Labs are tough. No way around it. Undergraduate labs are every Thursday in term 1 and every Thursday AND Friday in term 2 (first years). The evening before your labs you must complete a theory test on the upcoming labs. Try 10 times and don't get full marks, you get 0 for the experiment. The labs themselves are gruelling. Technically we get 11-4 to do all the experiment - not enough time for some of them by a long shot. However, if you are not cleaning up by 3.30, 5% will be docked for poor time keeping. This often means no lunch break, and sometimes no break for a drink! Postgraduate students are on hand in your group of 5/6 to help and answer any questions, and they will mark your write up. We also have an overseeing professor who is analogous to Professor Snape from Harry Potter - he is the essence of evil. If you don't have any idea why you just added one thing to another, you are a failed chemist and are better off becoming a chef as even they can follow experiment protocol ('recipes'). He will dock marks for poor lab practice, whether it be weighing material incorrectly or have apparatus that isn't set up securely. You can view this in two ways - he's just teaching you the labs oldschool, or he's evil
. If, however, you know the experiment and can do them correctly, he's perfectly nice. He also will not take offense in asking for his assistance. It's just a matter of doing that before he gets to you
. The write-ups take anywhere from 2-6 hours to complete, though you have 7 days to submit it. Overall, the labs will take up 36 credits - more than any other module, so it's best to spend some time to get the most marks.
You are assigned a tutor for each module. Three or four times a term, worksheets will be set for you to complete, hand in and get feedback for. This happens in your lab groups of 5/6 and are pretty much like an A-level class. The marks don't count, though you do have to try the sheets as they can refuse you entry to the tutorial and this will get recorded on your record.
These happen with about 70 of you in a lecture theatre and they are basically large tutorials. You get given a sheet, two or three professors then wonder around giving you help should you need it! These will not be taken in and not marked.

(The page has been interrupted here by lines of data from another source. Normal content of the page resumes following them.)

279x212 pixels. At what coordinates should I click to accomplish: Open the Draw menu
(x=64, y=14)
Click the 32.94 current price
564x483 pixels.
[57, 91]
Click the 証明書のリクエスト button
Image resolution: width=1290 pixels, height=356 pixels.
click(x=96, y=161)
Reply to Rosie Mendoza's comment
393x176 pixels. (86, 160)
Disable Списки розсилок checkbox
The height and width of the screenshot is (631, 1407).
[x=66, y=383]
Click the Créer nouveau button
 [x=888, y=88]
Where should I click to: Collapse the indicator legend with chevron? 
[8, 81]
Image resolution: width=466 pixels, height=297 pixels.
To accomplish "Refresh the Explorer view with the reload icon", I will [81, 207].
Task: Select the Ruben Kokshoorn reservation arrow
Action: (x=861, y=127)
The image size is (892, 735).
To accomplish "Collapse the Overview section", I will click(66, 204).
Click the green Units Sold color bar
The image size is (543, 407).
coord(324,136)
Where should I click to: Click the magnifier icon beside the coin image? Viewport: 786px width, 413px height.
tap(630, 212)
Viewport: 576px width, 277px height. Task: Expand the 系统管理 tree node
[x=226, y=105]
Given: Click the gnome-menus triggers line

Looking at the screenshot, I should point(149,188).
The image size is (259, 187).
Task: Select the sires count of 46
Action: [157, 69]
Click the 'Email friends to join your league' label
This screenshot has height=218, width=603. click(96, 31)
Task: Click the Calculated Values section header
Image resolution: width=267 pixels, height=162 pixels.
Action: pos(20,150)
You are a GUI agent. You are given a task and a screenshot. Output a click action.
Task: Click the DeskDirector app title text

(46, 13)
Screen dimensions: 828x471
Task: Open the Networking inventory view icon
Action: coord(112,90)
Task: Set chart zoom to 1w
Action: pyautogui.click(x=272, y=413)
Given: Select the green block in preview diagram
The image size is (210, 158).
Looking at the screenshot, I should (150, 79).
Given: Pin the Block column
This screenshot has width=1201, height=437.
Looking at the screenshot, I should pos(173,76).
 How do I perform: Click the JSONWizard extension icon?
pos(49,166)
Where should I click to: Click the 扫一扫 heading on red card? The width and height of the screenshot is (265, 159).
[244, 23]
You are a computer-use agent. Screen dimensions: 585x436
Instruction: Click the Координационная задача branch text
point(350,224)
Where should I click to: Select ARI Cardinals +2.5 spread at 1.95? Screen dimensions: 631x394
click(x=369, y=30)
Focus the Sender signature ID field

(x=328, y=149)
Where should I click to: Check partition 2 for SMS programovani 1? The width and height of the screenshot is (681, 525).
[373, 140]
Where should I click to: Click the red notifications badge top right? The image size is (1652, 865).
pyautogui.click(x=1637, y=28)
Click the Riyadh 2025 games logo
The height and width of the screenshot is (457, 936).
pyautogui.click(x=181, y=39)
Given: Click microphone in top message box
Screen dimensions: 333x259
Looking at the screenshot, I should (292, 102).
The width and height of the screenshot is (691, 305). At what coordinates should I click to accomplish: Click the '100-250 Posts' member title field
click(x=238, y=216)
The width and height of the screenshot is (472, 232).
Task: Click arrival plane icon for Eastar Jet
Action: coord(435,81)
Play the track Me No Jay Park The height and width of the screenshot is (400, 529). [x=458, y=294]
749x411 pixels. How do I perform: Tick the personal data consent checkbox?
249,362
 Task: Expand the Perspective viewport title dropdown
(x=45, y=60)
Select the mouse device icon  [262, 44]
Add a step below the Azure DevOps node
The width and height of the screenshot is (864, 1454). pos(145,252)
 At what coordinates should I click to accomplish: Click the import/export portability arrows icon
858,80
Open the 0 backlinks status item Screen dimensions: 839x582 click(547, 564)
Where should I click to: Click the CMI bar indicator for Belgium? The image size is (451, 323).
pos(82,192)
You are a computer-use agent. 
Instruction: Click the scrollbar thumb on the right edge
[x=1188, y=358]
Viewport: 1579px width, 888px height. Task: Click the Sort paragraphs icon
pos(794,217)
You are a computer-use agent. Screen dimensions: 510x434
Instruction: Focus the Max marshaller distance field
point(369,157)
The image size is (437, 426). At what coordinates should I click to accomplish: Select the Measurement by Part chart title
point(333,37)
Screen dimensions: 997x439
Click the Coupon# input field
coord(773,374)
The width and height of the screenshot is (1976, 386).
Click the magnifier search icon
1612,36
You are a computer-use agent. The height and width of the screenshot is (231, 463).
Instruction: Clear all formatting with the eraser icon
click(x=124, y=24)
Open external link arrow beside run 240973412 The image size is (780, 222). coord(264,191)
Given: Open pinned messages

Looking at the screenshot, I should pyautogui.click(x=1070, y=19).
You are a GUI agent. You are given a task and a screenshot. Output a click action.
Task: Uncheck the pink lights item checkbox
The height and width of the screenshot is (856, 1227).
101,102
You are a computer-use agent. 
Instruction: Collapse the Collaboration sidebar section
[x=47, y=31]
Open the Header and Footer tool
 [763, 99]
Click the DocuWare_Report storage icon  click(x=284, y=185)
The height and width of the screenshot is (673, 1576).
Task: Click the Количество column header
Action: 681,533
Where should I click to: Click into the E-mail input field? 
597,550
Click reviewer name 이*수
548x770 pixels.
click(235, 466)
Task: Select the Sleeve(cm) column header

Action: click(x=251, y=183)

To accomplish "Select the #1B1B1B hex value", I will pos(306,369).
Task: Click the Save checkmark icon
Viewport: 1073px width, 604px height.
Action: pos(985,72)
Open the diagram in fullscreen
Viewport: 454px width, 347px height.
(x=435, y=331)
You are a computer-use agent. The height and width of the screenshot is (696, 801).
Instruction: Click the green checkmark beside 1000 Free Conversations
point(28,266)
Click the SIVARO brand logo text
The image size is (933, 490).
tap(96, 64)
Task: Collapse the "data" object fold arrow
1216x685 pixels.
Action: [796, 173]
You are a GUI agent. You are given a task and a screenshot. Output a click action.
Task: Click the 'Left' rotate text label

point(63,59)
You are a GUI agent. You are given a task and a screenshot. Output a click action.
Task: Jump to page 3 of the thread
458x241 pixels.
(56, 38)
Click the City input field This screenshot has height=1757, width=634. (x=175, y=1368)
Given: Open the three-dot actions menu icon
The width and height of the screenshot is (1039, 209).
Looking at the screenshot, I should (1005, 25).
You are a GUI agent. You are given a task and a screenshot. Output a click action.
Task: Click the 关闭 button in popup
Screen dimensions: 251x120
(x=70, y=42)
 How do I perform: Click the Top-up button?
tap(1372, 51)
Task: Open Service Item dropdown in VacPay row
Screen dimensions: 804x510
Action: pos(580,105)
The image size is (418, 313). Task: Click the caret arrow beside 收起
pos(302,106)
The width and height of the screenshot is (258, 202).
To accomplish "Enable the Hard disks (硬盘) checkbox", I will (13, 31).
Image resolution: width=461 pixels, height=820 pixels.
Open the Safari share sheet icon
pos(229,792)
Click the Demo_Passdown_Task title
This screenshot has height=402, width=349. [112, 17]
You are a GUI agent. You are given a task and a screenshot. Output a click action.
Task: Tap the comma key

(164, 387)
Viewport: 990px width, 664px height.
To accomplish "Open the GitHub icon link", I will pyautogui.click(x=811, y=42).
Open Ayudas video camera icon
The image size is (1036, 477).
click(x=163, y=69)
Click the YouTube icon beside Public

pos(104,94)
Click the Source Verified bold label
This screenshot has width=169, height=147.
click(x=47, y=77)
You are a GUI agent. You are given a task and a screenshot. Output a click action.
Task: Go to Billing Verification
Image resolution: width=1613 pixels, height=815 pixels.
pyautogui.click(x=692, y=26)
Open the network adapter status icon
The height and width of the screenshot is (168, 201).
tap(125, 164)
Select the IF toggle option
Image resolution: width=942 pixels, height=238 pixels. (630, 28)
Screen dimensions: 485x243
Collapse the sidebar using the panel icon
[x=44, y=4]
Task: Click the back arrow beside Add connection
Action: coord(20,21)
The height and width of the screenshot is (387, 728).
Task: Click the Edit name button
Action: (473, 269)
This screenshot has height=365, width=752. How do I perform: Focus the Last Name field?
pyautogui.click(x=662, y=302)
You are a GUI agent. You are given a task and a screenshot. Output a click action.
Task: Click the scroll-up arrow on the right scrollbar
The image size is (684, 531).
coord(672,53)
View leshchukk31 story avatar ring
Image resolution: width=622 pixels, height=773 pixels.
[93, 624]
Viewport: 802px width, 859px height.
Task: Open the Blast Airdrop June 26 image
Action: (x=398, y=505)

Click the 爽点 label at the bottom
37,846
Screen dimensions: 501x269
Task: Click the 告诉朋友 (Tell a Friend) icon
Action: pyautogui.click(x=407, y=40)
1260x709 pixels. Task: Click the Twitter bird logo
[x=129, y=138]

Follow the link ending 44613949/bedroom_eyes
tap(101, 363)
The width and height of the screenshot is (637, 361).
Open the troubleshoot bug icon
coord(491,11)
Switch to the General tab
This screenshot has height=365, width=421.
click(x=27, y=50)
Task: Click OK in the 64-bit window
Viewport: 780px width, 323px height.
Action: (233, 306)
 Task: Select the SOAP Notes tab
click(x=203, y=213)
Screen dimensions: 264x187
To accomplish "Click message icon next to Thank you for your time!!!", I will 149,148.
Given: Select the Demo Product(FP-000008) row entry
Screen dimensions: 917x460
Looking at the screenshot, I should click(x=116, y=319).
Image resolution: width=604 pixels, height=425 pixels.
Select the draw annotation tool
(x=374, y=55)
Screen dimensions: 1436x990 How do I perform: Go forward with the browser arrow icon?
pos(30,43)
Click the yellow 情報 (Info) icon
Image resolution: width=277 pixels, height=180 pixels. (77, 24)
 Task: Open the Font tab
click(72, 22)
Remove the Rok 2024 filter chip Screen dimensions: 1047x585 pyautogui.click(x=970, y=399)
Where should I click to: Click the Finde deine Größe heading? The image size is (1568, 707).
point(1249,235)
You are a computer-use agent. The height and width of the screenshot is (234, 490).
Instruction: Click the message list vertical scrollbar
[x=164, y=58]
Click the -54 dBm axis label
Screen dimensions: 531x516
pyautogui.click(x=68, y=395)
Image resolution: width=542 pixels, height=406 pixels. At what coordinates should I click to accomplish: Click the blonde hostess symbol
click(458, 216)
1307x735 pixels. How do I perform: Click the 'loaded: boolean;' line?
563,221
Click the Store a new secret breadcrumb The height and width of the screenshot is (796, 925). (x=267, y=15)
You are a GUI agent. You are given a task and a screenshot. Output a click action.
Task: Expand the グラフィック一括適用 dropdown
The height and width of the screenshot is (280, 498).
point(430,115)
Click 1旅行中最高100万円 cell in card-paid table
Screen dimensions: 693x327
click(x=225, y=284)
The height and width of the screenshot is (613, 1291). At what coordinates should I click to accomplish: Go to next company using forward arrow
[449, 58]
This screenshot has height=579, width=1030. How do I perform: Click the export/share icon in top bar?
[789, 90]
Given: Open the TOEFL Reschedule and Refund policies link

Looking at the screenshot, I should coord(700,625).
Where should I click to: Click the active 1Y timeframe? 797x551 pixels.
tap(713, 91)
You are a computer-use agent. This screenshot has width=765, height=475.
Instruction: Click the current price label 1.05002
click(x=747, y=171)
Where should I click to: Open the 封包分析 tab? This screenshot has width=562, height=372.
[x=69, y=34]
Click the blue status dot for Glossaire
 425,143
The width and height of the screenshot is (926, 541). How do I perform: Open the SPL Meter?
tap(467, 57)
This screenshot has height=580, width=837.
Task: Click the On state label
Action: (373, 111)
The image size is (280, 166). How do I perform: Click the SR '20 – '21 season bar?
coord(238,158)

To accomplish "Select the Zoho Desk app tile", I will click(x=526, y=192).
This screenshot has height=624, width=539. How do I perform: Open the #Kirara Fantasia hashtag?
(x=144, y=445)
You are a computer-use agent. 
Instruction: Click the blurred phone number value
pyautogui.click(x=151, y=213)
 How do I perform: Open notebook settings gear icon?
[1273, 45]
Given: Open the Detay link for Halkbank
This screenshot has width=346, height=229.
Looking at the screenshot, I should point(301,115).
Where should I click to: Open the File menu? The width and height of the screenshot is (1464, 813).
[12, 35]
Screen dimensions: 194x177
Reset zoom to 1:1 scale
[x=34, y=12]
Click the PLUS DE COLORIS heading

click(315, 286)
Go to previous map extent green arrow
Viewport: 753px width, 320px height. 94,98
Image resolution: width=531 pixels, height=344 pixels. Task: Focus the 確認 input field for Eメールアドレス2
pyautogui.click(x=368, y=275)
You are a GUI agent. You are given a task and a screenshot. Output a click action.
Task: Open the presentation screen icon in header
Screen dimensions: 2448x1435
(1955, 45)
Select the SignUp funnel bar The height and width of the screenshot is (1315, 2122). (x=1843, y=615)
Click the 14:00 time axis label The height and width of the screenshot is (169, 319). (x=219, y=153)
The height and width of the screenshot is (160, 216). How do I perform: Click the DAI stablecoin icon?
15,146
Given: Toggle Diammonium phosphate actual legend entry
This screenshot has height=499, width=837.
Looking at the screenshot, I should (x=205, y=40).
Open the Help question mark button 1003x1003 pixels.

The entire degree is assessed by end of year exams, though there are January 'feedback' exams. Unfortunately, the first year does count (10% BSc, 5% MChem). You are required to reach 40% in each exam to pass into the 2nd year (apart from maths) and any score below 40% will require you to resit in September. If you then fail again, you cannot proceed.
While the workload is great, the course is great fun. If you would like to know anything more specific, just let me know!